この本が生まれた背景には、TBS成田事件がある。詳細はウィキペディアの「TBS成田事件」の項目を読んでいただければわかるけれども、簡単にいえば成田闘争を取材していたTBSのニュースクルーが、ロケバスにこっそりデモ参加者たちを載せて機動隊の検問をくぐり抜けてしまったという事件である。政府からの激しい非難もあって、TBSはこの事件を重く見て関係者を左遷させたのだが、この処分に対してTBS労組は「権力からの介入だ」と反発し、争議となったのだった。最終的には事件に関わった現場のディレクターたちがTBSを退社し、テレビマンユニオンを設立したのである。
「お前はただの現在に過ぎない」は、この草創期のテレビマンたちのリアリティへのこだわりが青臭いまでに素晴らしく、かつてはテレビってこんな世界だったのかと目を見張らされる。最終章にこんなくだりがある。
「テレビ――お前はただの現在にすぎない」とは、すなわち、テレビの同時性(即時性)に対する「権力」及び「芸術」からの否定的非難の言葉として、ぼくらに発せられているということなのだ。
「時間」をすべて自ら政治的に再編したあとで、それを「歴史」として呈示する権利を有するのが「権力」とすれば、そのものの「現在」が、as it is(あるがまま)に呈示しようとするテレビの存在は、権力にとって許しがたいだろう。「テレビ、お前はただの<現在>にすぎない。お前は安定性を欠き、公平を欠き、真実を欠く」――それが体制の警告だ。テレビが堕落するのは、安定、公平などを自ら求めるときだ。

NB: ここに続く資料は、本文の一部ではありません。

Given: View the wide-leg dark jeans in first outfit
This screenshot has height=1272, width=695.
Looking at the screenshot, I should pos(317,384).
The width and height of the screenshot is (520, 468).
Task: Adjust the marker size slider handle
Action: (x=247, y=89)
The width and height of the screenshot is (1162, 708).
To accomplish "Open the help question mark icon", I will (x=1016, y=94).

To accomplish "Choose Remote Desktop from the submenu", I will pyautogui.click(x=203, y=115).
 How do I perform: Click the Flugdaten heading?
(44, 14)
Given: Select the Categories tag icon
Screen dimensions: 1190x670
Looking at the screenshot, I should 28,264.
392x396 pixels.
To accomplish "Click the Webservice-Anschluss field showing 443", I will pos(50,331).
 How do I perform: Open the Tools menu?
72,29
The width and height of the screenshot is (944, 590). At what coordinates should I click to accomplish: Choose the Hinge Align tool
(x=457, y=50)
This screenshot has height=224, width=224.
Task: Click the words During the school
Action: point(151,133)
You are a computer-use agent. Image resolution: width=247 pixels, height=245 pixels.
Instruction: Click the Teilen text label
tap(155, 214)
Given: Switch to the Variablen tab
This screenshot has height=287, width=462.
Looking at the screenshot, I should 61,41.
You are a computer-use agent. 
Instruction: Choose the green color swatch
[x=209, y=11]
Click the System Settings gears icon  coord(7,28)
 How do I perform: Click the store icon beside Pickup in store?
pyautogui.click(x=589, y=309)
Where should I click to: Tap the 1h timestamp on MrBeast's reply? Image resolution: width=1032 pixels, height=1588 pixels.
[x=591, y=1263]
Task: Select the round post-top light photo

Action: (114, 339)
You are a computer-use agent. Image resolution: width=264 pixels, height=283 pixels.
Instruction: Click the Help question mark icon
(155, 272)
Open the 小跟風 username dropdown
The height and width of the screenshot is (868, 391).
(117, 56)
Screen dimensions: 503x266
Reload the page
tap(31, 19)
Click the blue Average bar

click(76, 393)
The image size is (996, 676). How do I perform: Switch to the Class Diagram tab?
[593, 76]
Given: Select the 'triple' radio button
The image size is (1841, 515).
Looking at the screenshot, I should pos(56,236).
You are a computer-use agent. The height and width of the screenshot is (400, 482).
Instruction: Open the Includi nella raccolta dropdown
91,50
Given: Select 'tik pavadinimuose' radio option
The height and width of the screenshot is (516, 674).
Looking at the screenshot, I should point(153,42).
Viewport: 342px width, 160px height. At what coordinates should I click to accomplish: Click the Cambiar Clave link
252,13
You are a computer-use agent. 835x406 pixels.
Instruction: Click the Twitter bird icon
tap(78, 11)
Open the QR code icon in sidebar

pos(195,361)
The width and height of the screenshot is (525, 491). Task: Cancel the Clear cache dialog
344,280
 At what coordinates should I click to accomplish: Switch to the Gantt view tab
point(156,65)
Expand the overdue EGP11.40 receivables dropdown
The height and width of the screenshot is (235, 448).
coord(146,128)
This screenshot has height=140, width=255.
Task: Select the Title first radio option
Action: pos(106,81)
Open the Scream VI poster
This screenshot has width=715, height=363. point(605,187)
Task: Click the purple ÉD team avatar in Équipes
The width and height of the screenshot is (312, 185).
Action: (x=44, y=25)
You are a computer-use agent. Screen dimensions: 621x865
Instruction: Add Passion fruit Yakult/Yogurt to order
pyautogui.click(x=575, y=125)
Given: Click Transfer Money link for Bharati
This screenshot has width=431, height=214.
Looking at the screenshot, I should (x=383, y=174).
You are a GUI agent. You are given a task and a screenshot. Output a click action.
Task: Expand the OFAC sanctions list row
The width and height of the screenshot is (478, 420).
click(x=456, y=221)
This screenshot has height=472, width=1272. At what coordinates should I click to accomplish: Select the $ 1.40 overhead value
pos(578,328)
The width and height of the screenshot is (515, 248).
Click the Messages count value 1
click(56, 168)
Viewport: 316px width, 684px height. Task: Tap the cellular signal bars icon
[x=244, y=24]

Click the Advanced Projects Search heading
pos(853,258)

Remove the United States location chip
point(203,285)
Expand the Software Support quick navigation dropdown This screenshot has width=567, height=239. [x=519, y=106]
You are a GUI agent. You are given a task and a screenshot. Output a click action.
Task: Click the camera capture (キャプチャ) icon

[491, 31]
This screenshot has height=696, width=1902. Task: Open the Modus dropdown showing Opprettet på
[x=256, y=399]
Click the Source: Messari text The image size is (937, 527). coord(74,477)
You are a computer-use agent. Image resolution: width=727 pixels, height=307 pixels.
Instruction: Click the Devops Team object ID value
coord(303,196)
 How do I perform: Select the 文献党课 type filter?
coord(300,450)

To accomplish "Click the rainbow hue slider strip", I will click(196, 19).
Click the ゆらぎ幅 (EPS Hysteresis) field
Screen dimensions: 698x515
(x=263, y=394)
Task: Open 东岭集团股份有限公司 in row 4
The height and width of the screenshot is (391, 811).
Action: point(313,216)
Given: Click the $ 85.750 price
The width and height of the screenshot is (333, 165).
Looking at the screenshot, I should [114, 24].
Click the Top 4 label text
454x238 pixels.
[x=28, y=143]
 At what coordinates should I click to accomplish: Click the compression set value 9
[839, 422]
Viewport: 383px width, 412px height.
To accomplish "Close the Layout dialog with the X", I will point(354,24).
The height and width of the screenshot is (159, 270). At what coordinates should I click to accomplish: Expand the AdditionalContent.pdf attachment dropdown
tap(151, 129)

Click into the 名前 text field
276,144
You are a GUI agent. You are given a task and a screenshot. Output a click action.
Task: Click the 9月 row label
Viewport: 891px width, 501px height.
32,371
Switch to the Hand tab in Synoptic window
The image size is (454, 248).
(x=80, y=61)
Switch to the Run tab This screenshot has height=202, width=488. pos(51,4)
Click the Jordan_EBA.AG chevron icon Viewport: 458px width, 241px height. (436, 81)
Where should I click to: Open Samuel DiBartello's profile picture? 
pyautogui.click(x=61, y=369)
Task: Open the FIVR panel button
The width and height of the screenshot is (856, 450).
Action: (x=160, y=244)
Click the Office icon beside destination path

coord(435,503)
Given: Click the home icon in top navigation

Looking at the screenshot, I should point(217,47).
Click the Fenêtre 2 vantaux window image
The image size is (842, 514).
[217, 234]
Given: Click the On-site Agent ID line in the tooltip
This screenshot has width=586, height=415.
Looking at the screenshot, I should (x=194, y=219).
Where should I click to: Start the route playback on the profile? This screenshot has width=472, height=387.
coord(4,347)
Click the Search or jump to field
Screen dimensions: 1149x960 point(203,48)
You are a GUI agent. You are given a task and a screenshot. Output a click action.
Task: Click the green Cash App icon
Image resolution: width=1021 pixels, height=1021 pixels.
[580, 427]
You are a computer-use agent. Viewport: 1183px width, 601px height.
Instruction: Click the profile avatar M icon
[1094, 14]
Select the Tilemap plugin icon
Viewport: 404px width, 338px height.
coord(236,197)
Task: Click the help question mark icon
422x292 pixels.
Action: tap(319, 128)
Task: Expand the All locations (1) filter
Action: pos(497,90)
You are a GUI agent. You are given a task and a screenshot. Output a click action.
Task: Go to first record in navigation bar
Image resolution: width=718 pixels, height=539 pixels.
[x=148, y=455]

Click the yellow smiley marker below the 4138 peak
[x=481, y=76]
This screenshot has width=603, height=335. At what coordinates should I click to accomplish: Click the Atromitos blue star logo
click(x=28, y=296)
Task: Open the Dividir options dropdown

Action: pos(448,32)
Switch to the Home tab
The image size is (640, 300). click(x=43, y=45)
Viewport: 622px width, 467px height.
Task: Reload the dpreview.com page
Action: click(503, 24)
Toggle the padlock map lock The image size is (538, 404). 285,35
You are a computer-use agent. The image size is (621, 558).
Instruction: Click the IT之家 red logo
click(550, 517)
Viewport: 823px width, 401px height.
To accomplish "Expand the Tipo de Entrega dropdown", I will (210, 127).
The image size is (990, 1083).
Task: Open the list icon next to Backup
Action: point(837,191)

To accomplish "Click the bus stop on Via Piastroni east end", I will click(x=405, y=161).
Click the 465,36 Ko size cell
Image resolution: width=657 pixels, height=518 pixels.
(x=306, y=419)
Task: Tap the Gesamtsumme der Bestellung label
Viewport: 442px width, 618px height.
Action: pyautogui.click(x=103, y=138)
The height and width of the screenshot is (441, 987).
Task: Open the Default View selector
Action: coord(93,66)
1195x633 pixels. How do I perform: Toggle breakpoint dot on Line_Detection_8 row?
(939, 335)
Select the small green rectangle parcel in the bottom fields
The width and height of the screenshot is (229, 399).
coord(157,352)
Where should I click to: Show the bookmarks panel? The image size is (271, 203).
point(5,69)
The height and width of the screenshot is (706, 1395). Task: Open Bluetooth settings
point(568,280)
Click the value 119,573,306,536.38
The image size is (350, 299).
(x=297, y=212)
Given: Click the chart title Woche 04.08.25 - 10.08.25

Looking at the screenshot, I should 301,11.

でもいまや、テレビは権力となった。この書籍の中に、東大の安田講堂落城を描いた場面がある。故小田実のコメントが紹介されている。
東大のテレビ中継が、佐世保と決定的に違って、カメラは常に機動隊の背後にあり、決して学生たちの側になかったと指摘する。佐世保でのカメラ・ポジションは、報道者も、視聴者もともに、学生側に「参加」した。ところが東大の中継では、テレビを見る人びとすべてを学生側に「参加」させることができなかったばかりか、ひょっとすると機動隊の側に「参加」させてしまったのではないかという。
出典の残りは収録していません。